We’ve been using Ecosia, a search engine that plants trees with the profits it makes for a while now, I wrote a post here about it a year and a half ago, and we are still using it. Now though, it’s not the only ethical search engine on the block and seem to be new options popping up all the time, and we decided to take a look at some of them.
Firstly though, you might wonder why you would want an alternative search engine at all when the one that is the default on just about every device and browser you touch also happens to be the world’s biggest information repository?
There are a lot of potential reasons not to love Google, massive privacy concerns, questionable hiring practices, or alleged tax avoidance for example, for most people it’s those privacy concerns. When it comes to the environment they actually do better. Since 2017 Google has (according to their own reporting) been using 100% renewable energy to power their offices and data centres, making them the largest corporate purchaser of renewable power in the world. That’s not bad at all but the others on this list go a bit further.
So what are your other more ethical options?
The ‘save the planet’ options
There are a few options if you want to not only have a search that’s powered by renewable energy but that donates money to sustainability causes at the same time…

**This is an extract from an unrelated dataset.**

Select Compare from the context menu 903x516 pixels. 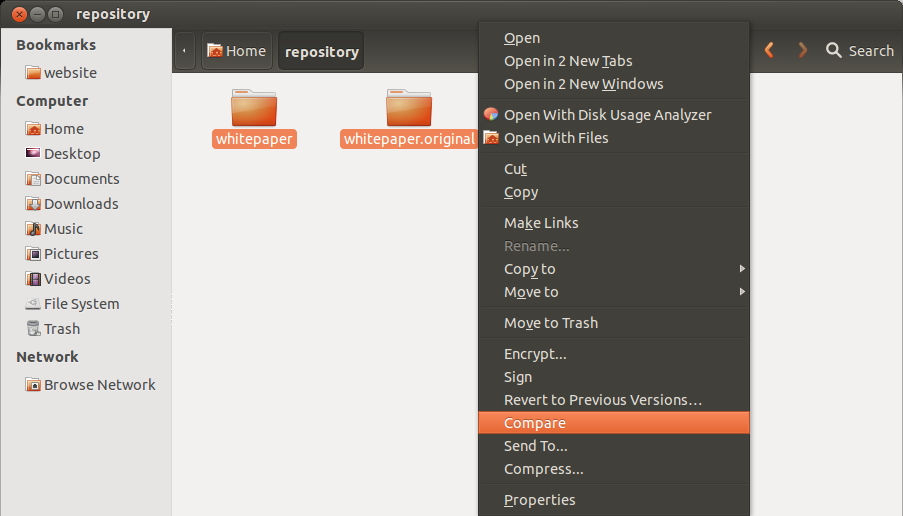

I’m a big fan of Ecosia, it’s been my default search engine for a long time now. The interface is clean, the search results are good, and they are privacy focused. They are also a certified B Corporation who spend their profits on planting trees, and regularly share updates on how and where they are doing it.

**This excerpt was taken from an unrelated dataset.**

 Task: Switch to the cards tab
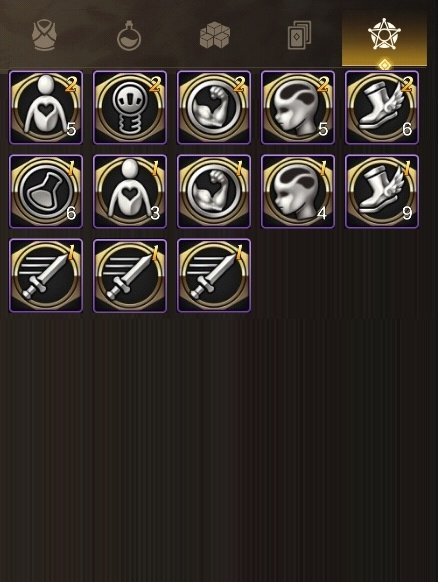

Their search results are powered by Bing and Yahoo! but if you do need to consult the mighty Google then you can just add #g to the end of your search. What’s not to love?
Everything that is great about Ecosia is also great about Gexsi. Both are German B Corporations, both are great at privacy and transparent and accountable. Your search results will be a bit different because Gexsi pulls their results from both Bing and Google.

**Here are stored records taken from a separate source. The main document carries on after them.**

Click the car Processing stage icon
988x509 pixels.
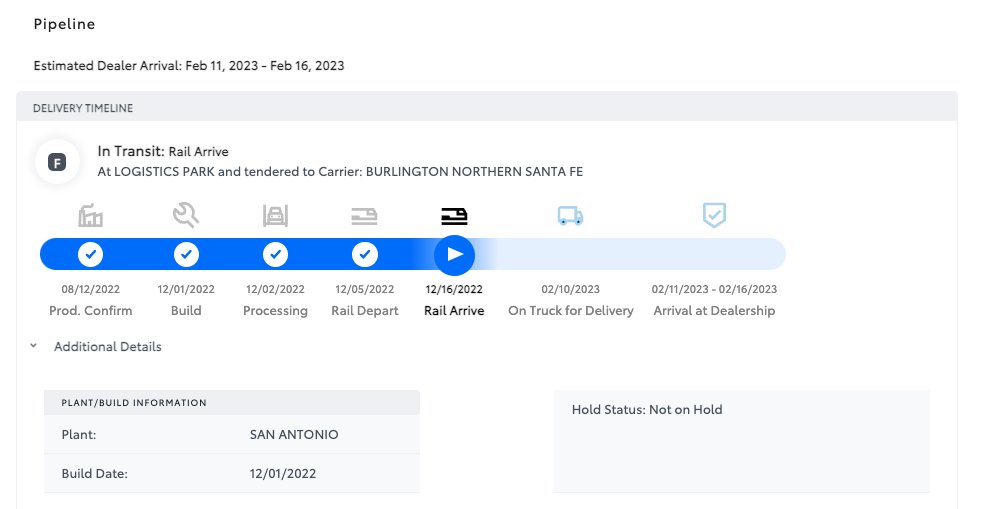pos(275,216)
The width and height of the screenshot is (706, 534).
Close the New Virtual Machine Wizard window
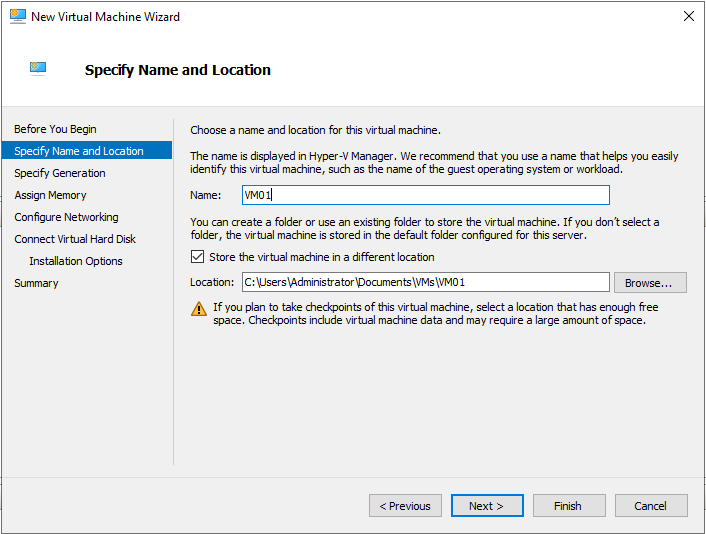[x=688, y=17]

The biggest difference is in where they spend money. Instead of giving everything to tree planing projects, Gexsi donates to a different cause every two weeks, with each one contributing towards the UN Sustainable Development Goals.
Named after the Maori symbol of creation, Ekoru is another search engine that doesn’t track your searches and gives money to environment related causes. In this case, they give 60% of all revenue to causes which ‘help save our oceans’.
Personally I’m not a fan of their site design, it all feels a bit clunky and I don’t need spinning whales. If you are more passionate about cleaning up the oceans than you are about planting trees though, then Ekoru might just be the search engine for you. Like Ecosia their search results are powered by Bing.
I’ve just stumbled on Okeano while I was writing this post. They have a pretty logo, a clean website design, don’t track searches, and claim to use 80% of profits to help clean up plastic from the ocean.
I’d love to tell you more, but Information is really pretty thin on the ground on their website. It looks like their search results are provided by Google.
I’ve never used SearchScene but have just discovered it. It’s similar to most of the others above, they make a selling point of having changing wallpaper like Bing which I can take or leave to be honest. Bing also powers the search results, although they also mention adding something with their own algorithms.
SearchScene claims to donate 95% of revenue to charity, and the nice thing is that you get to ‘vote’ on which charities (currently form a list of six which are all well worth supporting) the revenue generated by your searches goes to.
The ‘all about the privacy’ options
I’ll be honest, I know much less about these highly privacy focused search engines. that’s because Ecosia and Gexsi meet everything that I demand in terms of privacy and do a lot of other good at the same time, so I haven’t spent a lot of time trying these out.
Then there is Searx, which is a whole other far more complex beast. Oh, and we shouldn’t forget about DuckDuckGo, the most famous of the privacy based search engines, but which does apparently have some questionable ethical practices of their own.